Under the red glow of the rope lights, Raiford, who is much gentler and more cordial than I had imagined, talks about his nearly 75 years on this Earth — where he’s been and who he is. He was born in Blytheville, Arkansas. He’d worked on a farm growing cotton and beans before catching a bus to Memphis — a city that was “not too big and not too small” in comparison to the “little ol’ one-horse town” he called home — in the 1960s. He’d worked at, and later co-owned (with his brothers), a Shell station in East Memphis before deciding to be an entertainer.

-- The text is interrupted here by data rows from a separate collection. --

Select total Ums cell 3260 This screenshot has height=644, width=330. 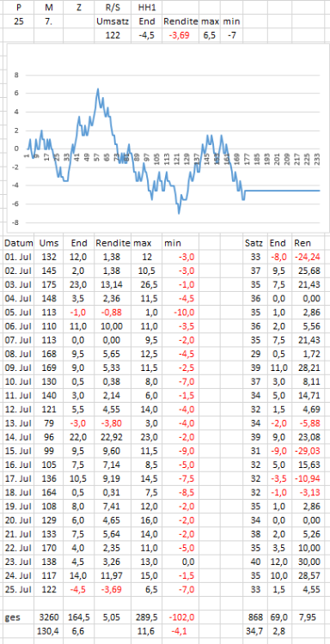(48, 617)
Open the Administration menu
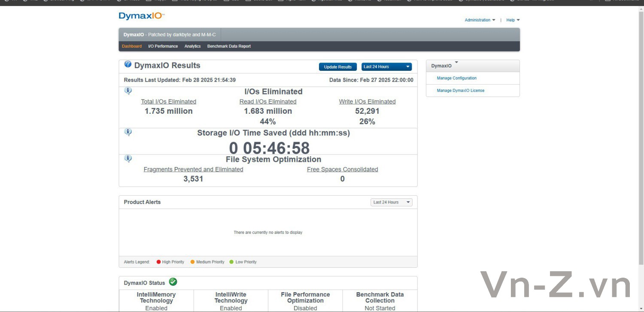The image size is (644, 312). [480, 20]

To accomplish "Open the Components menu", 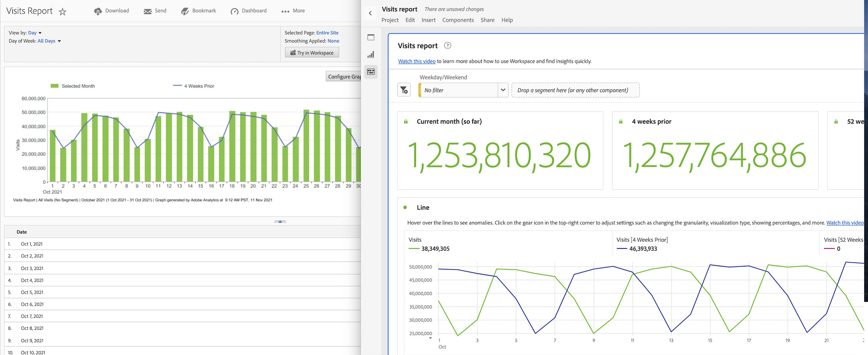I will [x=458, y=20].
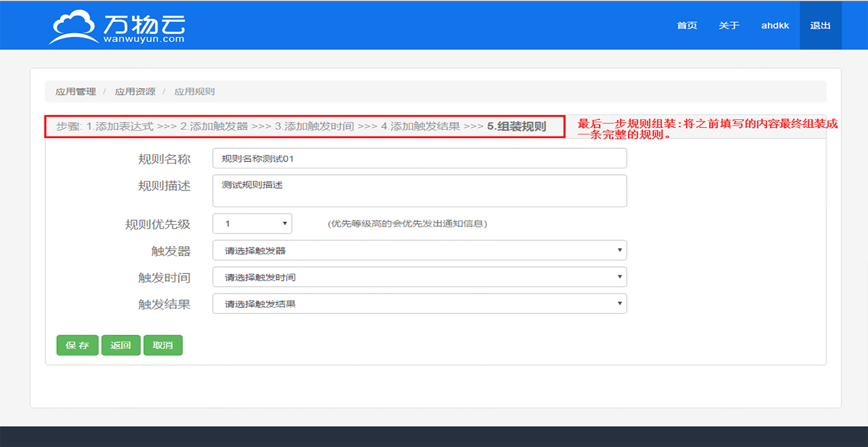Click the 规则描述 text area
The image size is (868, 447).
coord(419,191)
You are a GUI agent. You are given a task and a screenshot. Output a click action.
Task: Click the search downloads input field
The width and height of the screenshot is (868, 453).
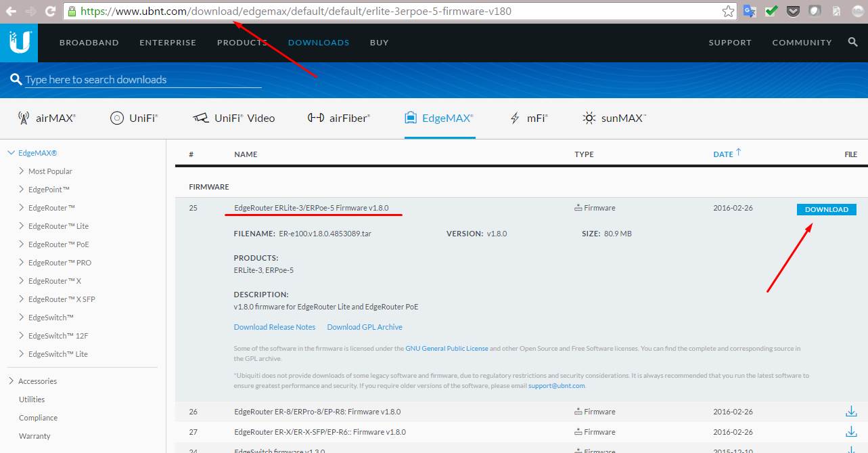tap(143, 80)
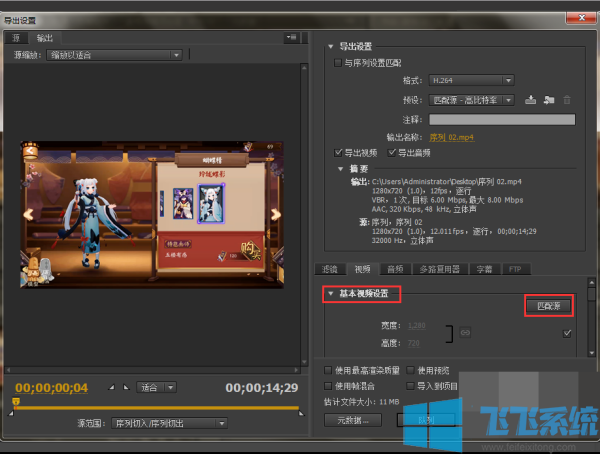Switch to the 音频 tab
This screenshot has width=600, height=454.
(395, 269)
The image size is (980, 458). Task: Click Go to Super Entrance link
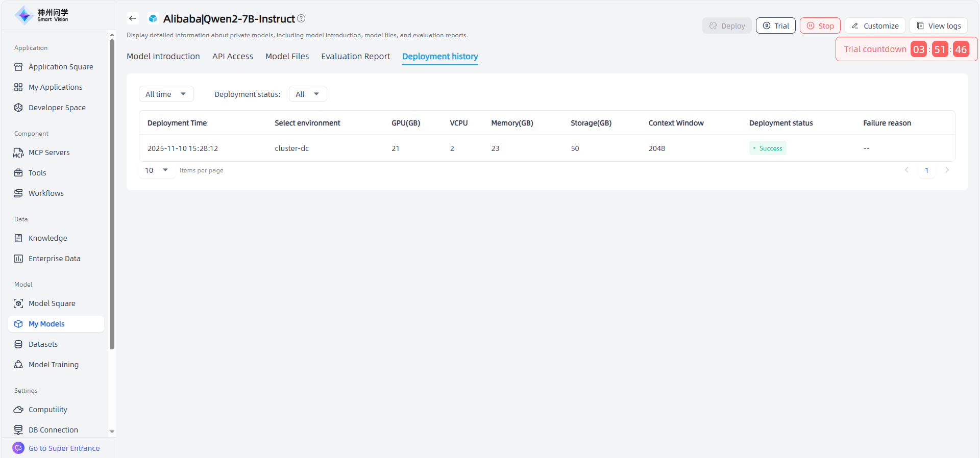(64, 448)
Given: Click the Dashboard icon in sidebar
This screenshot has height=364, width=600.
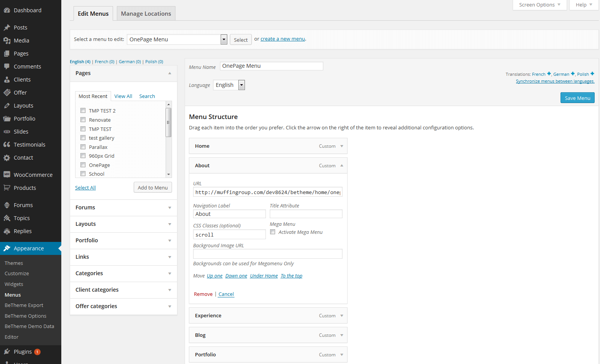Looking at the screenshot, I should (x=7, y=10).
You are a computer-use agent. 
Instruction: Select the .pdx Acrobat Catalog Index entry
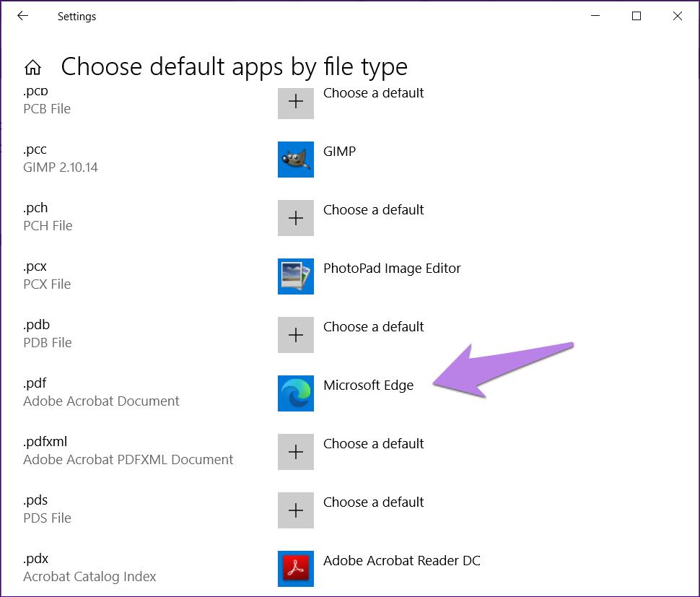[89, 567]
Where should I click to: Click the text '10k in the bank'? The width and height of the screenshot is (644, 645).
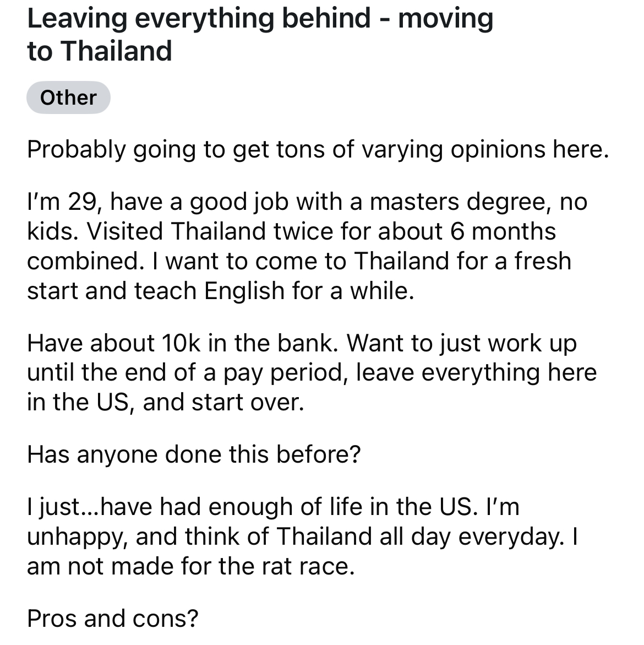249,343
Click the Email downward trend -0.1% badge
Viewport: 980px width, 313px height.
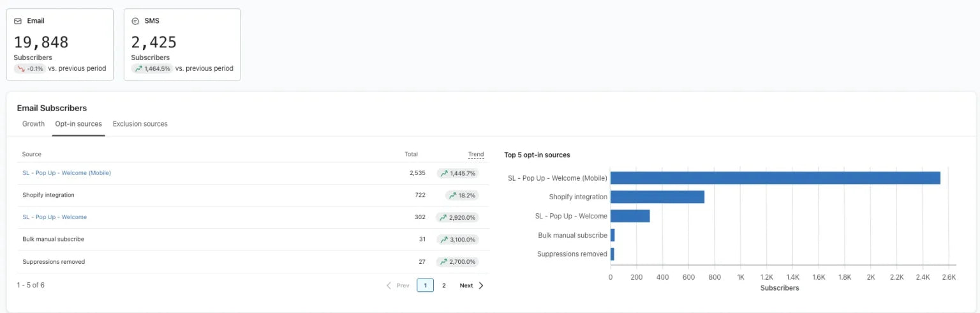30,68
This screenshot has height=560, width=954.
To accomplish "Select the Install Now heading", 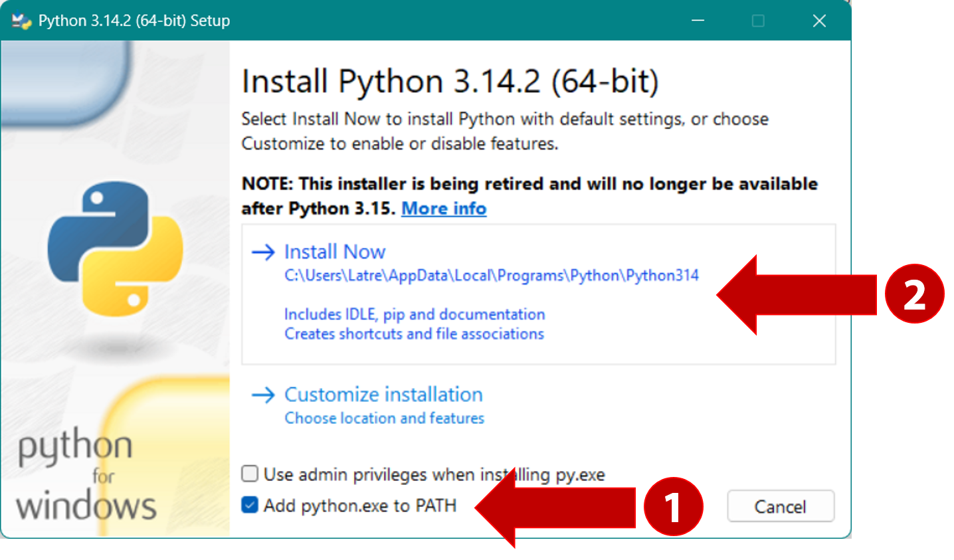I will 335,252.
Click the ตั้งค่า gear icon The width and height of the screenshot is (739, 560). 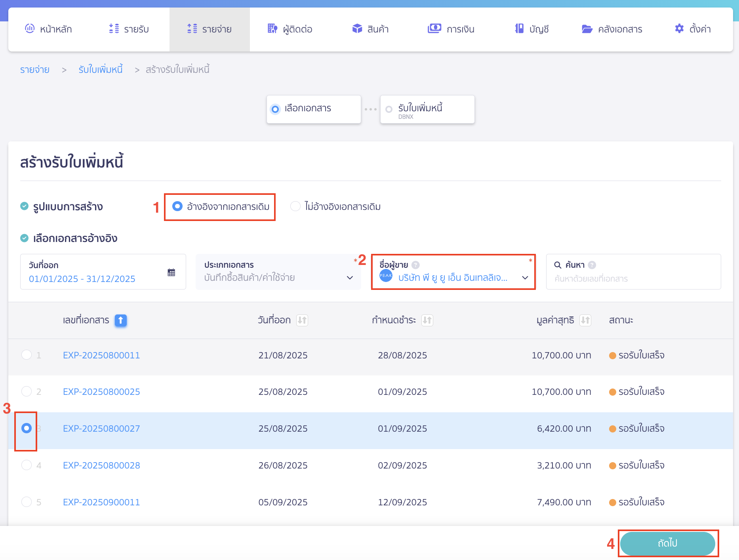click(679, 29)
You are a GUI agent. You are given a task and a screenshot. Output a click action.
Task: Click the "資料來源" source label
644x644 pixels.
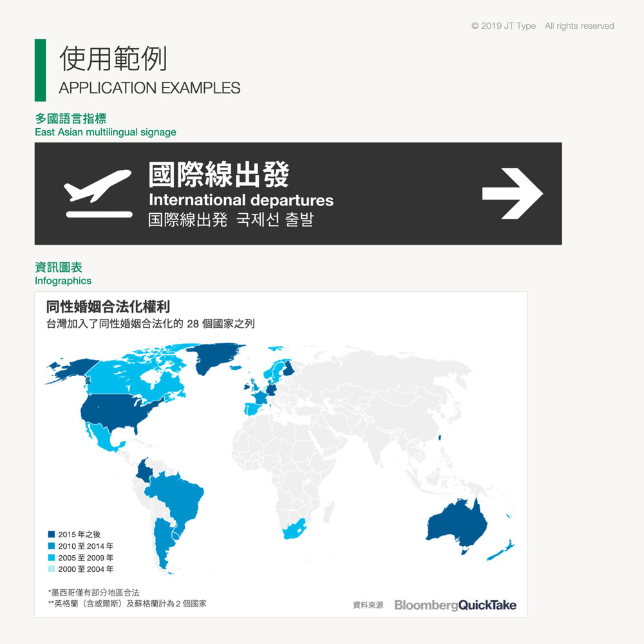click(x=368, y=605)
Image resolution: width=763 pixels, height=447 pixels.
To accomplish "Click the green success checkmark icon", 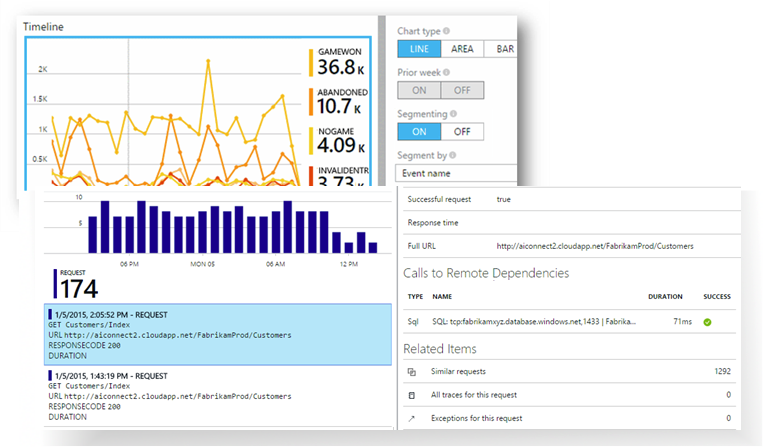I will pyautogui.click(x=708, y=322).
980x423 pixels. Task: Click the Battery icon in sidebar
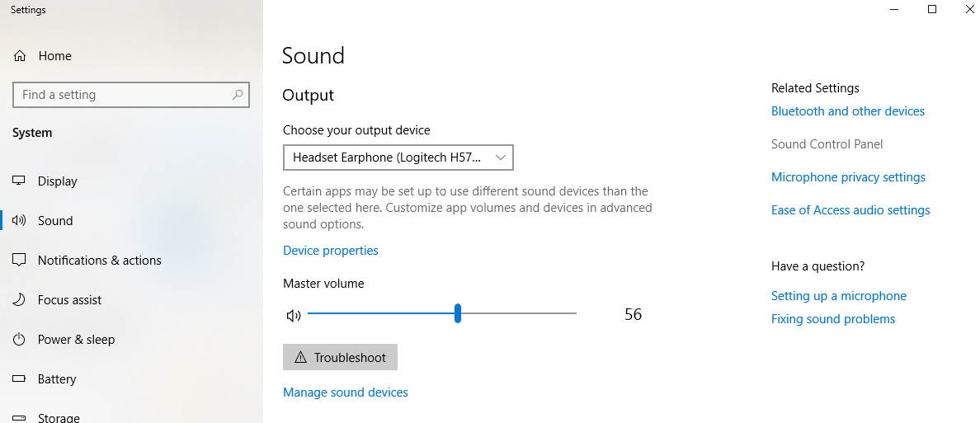(x=20, y=379)
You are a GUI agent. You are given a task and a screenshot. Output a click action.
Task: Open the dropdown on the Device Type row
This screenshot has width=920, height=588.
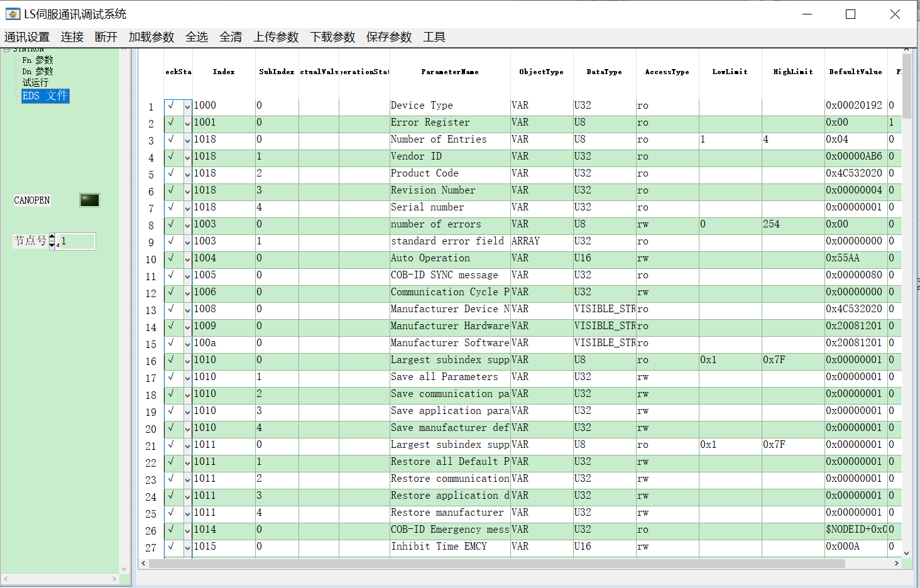pyautogui.click(x=187, y=106)
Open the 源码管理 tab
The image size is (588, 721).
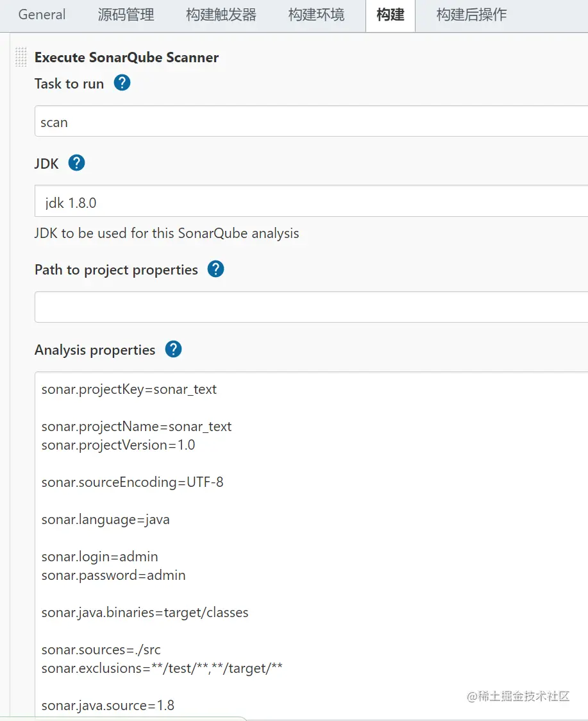(x=126, y=15)
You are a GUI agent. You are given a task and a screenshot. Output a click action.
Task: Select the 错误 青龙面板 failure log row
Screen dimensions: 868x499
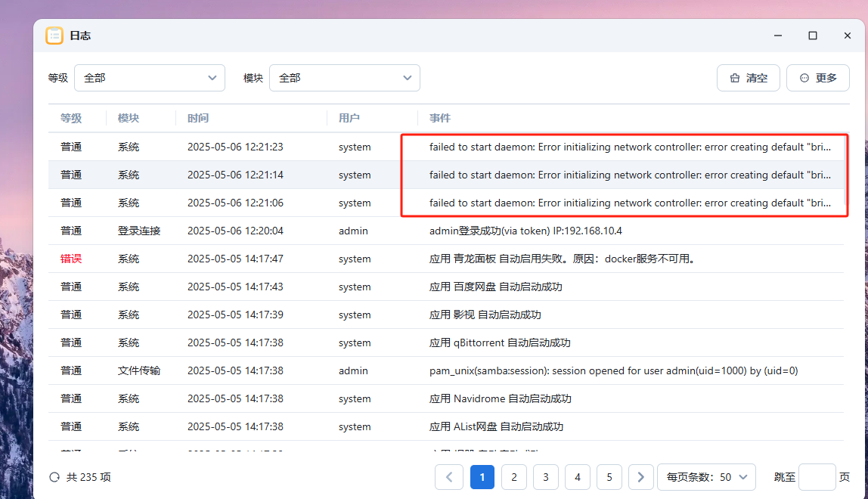[x=446, y=259]
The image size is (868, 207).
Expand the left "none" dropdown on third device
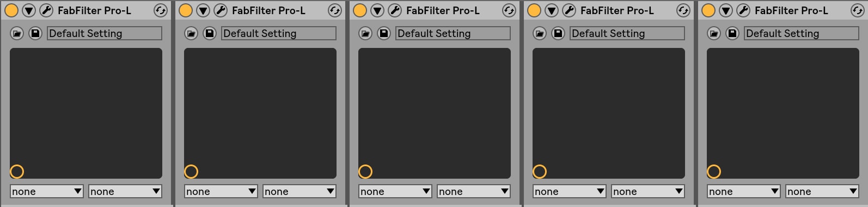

He’s fixed on his legacy — a recurring theme in our conversation. “I done come in and made a mark on the universe,” says Raiford. “All I need to do now is finish the course. That’s the dream — everybody wants to finish their dream out and leave something for the next generation.”
He’s a grandfather, and he looks to “the Book” to guide his life. He doesn’t smoke or drink, and he isn’t a fan of television. He’s recently gotten a new puppy, a German Shepherd he’s affectionately named Raiford. He likes to listen to gospel when he isn’t spinning records for the weekend club crowd.
He says the idea for the club set-up, the wonderland of lights and art and what some may consider gaudy decor, was all a result of his creative imagination. “It’s just in me,” he says. “I just like to decorate, and I like to create stuff. When I first put the place together, I had to come down here day and night. Because didn’t nobody else know what my imagination was. They could try, but you can’t do it.”
Raiford never had any official training for the DJ life or schooling on how to use the equipment. “That was just a gift from the universe,” he says. And as for still doing what he’s doing at his age, he says, “I don’t have to do it but 10 hours, from 10 to 3 [Friday and Saturday nights]. I can work those hours. I can go up to 100 years old, probably.” Raiford says when he was on hiatus before the disco reopened, he’d been in and out of the hospital, but since coming back, he hasn’t fallen ill. “You need to have something to do,” he says. “You don’t just need to go and sit down.”
When I dub him the best party host in Memphis, he asks, “How about the world?” I don’t disagree with him. Raiford has, in fact, created one of the most electric party experiences in the world — an experience that has drawn people from all walks of life and every corner of the planet for 40 years, and counting. He has become Memphis’ — and perhaps the world’s — disco grandfather.
“It makes me feel like it wasn’t my doing — it was already written for me to do this. All I had to do was take fate and walk out on it. And that’s what I did,” Raiford says. “That’s why I try to stay here as long as I can now because I want to enjoy y’all, and I want y’all to enjoy the music I play — because I’m not goin’ to be here always. People don’t live much over a hundred. I’m 25 years from that, and I’m goin’ to try to be the best all the way to the end.”